What The RBI Giveth, GST Taketh Away

Model GST law leaves ambiguity over whether interest will come under GST or not 

Indian One Thousand Rupee Banknotes (Photographer: Dhiraj Singh/Bloomberg)
Indian One Thousand Rupee Banknotes (Photographer: Dhiraj Singh/Bloomberg)

The government has been clamouring for a cut in interest rates for some time now. As inflation has eased, the Reserve Bank of India (RBI) has made good on at least part of that demand.

Since the start of 2015, the RBI has reduced its benchmark repo rate by 175 basis points to 6.25 percent. Banks, while slow to pass on the rate cuts, have reduced their lending rates by about 90 basis points. Expectation is that rates in the economy may fall further if the RBI chooses to bring down its policy rates by another 25-50 basis points over the remainder of this financial year and the early part of next year.

Except that it seems the Goods and Services Tax (GST) may take away some part of this benefit. Or actually, all of it and then some.

Defining The Definition

The source of ambiguity is the broad definition of goods and services used in the model GST law.

The model law defines a good as “every kind of movable property other than actionable claim and money but includes securities, growing crops, grass and things attached to or forming part of the land which are agreed to be severed before supply or under the contract of supply.”
It goes on to define “services’’ as “anything other than goods.”

The model law puts in a brief explanation and says that services include intangible property and actionable claim but does not include money.

It, however, does not explicitly exclude interest from the list of services. This is contrary to the stance under the current taxation system where the service tax negative list clearly excludes interest.

The negative list says that “extending deposits, loans or advances in so far as the consideration is represented by way of interest or discount” will not be subject to service tax.

It is true that the model law does not exclude interest from any definition since a service is defined as anything other than a good. Practically, however, there is no case for making interest taxable. We would expect it to be included in the negative list. 
Jigar Doshi, Partner – Indirect Taxation, SKP Group 

Clarification Key For Financial Services Industry

The clarification is crucial for the banking sector and the economy.

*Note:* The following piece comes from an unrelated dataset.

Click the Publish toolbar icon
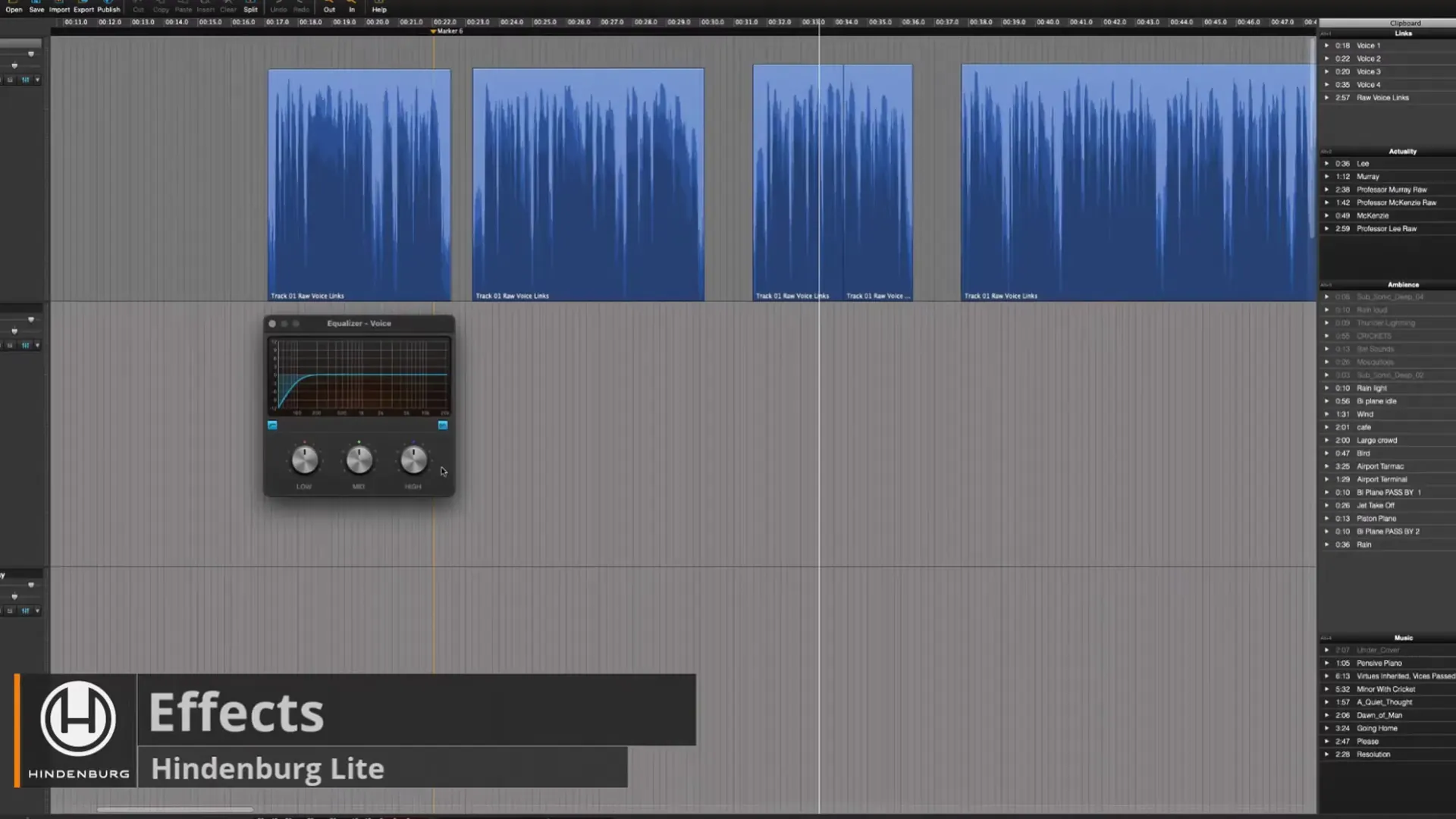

Should GST be charged on interest, the additional cost would most certainly be passed on to the consumer, increasing interest rates in the economy. This, in turn, would undo benefits of the reduction in rates since the start of 2015.

Current Model Law has a broad definition of Services (other than goods) and accordingly by implication one could argue that interest on loans, purchase and sale of securities may get included in the ambit of GST. This would have a far reaching effect on the industry. The transaction costs would increase by atleast a base rate of 12-18%. 
Kalpesh Mehta, Partner, Deloitte Haskins and Sells LLP

Mehta added that the GST council meeting in the first week of November is likely to consider recommendations from the industry regarding clarifications on the coverage of GST.

The global practice, said Mehta, is to exclude interest income from GST and it is expected that India will follow suit.

“However, processing charges, administrative fee and such other levies other than interest could potentially attract GST,” he added.